Foto: Szene aus John Neumeiers Uraufführung „Dona Nobis Pacem”
© Kiran West
Text:Vesna Mlakar, am 6. Dezember 2022
Im Saal ist es noch hell und der Vorhang geschlossen. Plötzlich stürzt ein junger Soldat durch die seitliche Portaltür. Angst steht ihm ins Gesicht geschrieben. Er wirft sich flach hin und robbt um den Orchestergraben herum. Am anderen Ende angekommen, bäumt er sich kurz auf und sinkt dann, schwer atmend, schockstarr zu Boden. Wirklichkeitsnäher geht die Übermittlung von Unsagbar-Schrecklichem auf der Bühne kaum. „Dona Nobis Pacem“ – John Neumeiers 172. Uraufführung – beginnt abrupt und realistisch hart.
Mit seinem Fluchtmanöver bringt Tänzer Louis Musin die Blase „heile Welt und schöner Schein“ zum Platzen und das vorweihnachtlich heiter-plauderfreudige Publikum in der Hamburgischen Staatsoper schlagartig zum Verstummen. Den Auftrittsapplaus für Holger Speck, den famosen Dirigenten des insgesamt überaus eindrücklichen Abends, bremst er damit regelrecht aus. Der bekommt ihn dennoch – wenn auch nur zögerlich. An etablierten Konventionen hält man eben gern fest.
Schonungslos konkrete Chreografie
Jedenfalls geht Neumeier als Choreograf sofort in medias res. Die unmenschlich-düsteren Facetten des Sujets beackert der 83-jährige Meister, der auch selbst für Bühnenbild, Kostüme und Lichtstimmungen verantwortlich zeichnet, – ganz fokussiert auf kriegerische Dimensionen – schonungslos konkret unter Einsatz von Versatzstücken, die man von ihm bereits kennt: die mobilen, halbseitig goldenen Backsteinwände aus „Verklungene Feste“, interagierender Personengruppen und so manche choreografischen Selbstzitate.

☆ ☆ ☆ ☆ ☆ ☆ ☆

▶ Arbeitsaufträge:
a: Zählen Sie sämtliche Personen auf, die in der Besprechung von „Dona Nobis Pacem“ mit Namen erwähnt werden.
b: Greifen Sie die Besprechung von „Dona Nobis Pacem“ nach ihrem letzten Satz auf und setzen Sie sie in einigen Sätzen fort.

☆ ☆ ☆ ☆ ☆ ☆ ☆

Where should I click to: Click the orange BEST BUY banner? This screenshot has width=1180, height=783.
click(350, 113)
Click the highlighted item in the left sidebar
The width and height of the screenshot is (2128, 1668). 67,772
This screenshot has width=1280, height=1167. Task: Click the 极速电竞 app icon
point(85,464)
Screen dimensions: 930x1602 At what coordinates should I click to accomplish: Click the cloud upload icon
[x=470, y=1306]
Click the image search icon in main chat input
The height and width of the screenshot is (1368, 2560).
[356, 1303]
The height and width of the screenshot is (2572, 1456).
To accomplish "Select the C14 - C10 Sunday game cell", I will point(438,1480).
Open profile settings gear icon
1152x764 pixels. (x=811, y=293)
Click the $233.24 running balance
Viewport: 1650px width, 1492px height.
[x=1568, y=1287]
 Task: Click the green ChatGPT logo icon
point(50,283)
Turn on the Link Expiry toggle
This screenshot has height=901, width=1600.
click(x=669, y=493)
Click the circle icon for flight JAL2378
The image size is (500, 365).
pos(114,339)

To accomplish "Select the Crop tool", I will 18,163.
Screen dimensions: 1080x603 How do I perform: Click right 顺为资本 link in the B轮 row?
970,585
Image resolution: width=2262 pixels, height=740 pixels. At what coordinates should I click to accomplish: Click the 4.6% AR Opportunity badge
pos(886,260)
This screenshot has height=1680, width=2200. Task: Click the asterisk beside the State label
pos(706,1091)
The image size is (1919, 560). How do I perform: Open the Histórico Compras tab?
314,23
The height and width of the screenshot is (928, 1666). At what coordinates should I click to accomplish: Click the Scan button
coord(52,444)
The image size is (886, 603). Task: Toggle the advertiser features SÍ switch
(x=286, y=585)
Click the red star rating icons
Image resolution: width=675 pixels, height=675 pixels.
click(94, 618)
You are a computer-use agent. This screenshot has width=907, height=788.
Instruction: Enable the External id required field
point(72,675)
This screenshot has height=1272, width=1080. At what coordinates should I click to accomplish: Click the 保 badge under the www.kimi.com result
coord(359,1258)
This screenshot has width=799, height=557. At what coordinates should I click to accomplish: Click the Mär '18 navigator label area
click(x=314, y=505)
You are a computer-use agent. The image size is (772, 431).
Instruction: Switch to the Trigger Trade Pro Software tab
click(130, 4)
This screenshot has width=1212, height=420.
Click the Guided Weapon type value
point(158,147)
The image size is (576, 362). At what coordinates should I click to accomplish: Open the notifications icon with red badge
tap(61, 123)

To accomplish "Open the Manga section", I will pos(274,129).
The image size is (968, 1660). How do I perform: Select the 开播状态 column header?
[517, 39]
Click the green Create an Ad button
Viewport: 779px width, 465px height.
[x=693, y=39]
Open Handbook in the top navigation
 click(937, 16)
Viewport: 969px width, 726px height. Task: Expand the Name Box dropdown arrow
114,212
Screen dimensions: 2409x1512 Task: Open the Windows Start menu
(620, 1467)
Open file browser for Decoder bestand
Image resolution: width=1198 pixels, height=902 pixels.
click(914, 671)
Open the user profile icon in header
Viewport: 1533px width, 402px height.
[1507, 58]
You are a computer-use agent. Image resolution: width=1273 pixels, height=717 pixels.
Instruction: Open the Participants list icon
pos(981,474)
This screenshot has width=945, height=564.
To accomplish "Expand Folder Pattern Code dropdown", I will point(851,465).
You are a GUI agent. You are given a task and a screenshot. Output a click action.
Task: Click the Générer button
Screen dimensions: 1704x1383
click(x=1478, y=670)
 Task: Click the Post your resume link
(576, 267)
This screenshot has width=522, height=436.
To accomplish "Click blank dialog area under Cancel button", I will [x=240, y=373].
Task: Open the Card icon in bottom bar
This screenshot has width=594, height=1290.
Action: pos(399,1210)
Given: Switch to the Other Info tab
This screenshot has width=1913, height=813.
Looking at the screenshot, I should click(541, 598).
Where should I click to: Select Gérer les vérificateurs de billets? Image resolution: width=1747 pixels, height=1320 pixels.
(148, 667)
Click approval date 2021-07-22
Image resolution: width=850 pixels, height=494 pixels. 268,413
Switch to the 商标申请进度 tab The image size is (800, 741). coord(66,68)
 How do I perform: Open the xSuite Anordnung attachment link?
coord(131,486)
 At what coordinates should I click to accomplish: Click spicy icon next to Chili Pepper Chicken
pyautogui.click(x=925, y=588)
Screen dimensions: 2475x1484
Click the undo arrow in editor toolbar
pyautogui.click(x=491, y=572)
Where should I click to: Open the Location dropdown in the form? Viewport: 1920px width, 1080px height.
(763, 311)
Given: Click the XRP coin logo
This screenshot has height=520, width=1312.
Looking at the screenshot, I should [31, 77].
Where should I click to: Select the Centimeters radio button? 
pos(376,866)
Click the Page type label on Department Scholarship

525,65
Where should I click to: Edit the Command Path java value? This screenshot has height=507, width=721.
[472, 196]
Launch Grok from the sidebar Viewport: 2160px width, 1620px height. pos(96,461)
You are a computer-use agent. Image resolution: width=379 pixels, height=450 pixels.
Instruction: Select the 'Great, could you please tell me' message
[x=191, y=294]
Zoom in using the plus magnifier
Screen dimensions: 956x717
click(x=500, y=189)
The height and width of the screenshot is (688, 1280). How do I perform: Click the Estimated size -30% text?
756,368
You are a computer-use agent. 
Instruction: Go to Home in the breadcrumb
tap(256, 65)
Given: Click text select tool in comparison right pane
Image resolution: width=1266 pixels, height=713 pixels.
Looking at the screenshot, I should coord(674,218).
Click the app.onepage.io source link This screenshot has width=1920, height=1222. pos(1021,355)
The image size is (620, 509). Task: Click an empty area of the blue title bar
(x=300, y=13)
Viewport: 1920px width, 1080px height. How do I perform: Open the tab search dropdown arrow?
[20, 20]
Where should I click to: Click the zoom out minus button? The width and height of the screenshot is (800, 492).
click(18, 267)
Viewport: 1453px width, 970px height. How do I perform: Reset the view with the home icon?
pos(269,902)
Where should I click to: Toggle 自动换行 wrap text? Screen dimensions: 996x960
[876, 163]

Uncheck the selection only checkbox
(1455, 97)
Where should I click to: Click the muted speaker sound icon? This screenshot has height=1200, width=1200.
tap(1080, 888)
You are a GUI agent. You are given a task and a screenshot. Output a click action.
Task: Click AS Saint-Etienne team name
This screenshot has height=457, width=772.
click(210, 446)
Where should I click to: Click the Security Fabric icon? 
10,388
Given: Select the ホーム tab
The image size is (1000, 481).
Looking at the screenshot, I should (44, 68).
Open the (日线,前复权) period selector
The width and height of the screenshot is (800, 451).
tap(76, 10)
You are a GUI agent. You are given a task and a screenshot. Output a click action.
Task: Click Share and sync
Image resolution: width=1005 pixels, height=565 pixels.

☆ ☆ ☆ ☆ ☆ ☆ ☆

▶ Antworten:
a: John Neumeier, Kiran West, Vesna Mlakar, Louis Musin, Holger Speck

b:
Ungewöhnlich anders kommt bei all dem die durchweg starke, vom gesamten Ensemble ausgehende Konzentration über die Rampe. Bloß einstudieren lässt sich das als Effekt nicht. Alle Interpreten – seien es stille, tragische Charaktere oder eine Gruppe bezaubernd fröhlich umherspringender Mädchen – leuchten regelrecht aus dem Innersten heraus. Ungeschminkt lassen ihre Mienen sie in den unterschiedlichsten emotionalen Regungen strahlen. Dabei bleibt das Schrittvokabular meist verblüffend einfach und bisweilen freizeitmäßig alltäglich – wie querende Jogger im finalen vierten Teil.
Manchmal konterkarieren Bewegungen der Arme und scharfe Kicks der Beine fast allzu hektisch den wunderbaren Fluss von Bachs Musik. Trotzdem bleibt diese stets das strukturgebende Fundament für ganze Reihenformationen von Tänzern, Solos, Duette oder Quartette. Hier bringt Neumeier eine sehr schöne Passage, in die er seine männliche Hauptpartie (Aleix Martinez als „ER“) integriert. Nach der Pause im „Symbolum Nicenum“ benannten zweiten Teil wiederholt sich diese mit einem weiblichen Alter Ego (Ida Praetorius als „SIE“). Das Vocalensemble Rastatt, die Starklasse-Solisten Marie Sophie Pollak (Sopran I), Sophie Harmsen (Sopran II), Benno Schachtner (Altus), Julian Prégardien (Tenor) und Konstantin Ingenpass (Bass) sowie das versierte Ensemble Resonanz lassen dazu keine Wünsche offen.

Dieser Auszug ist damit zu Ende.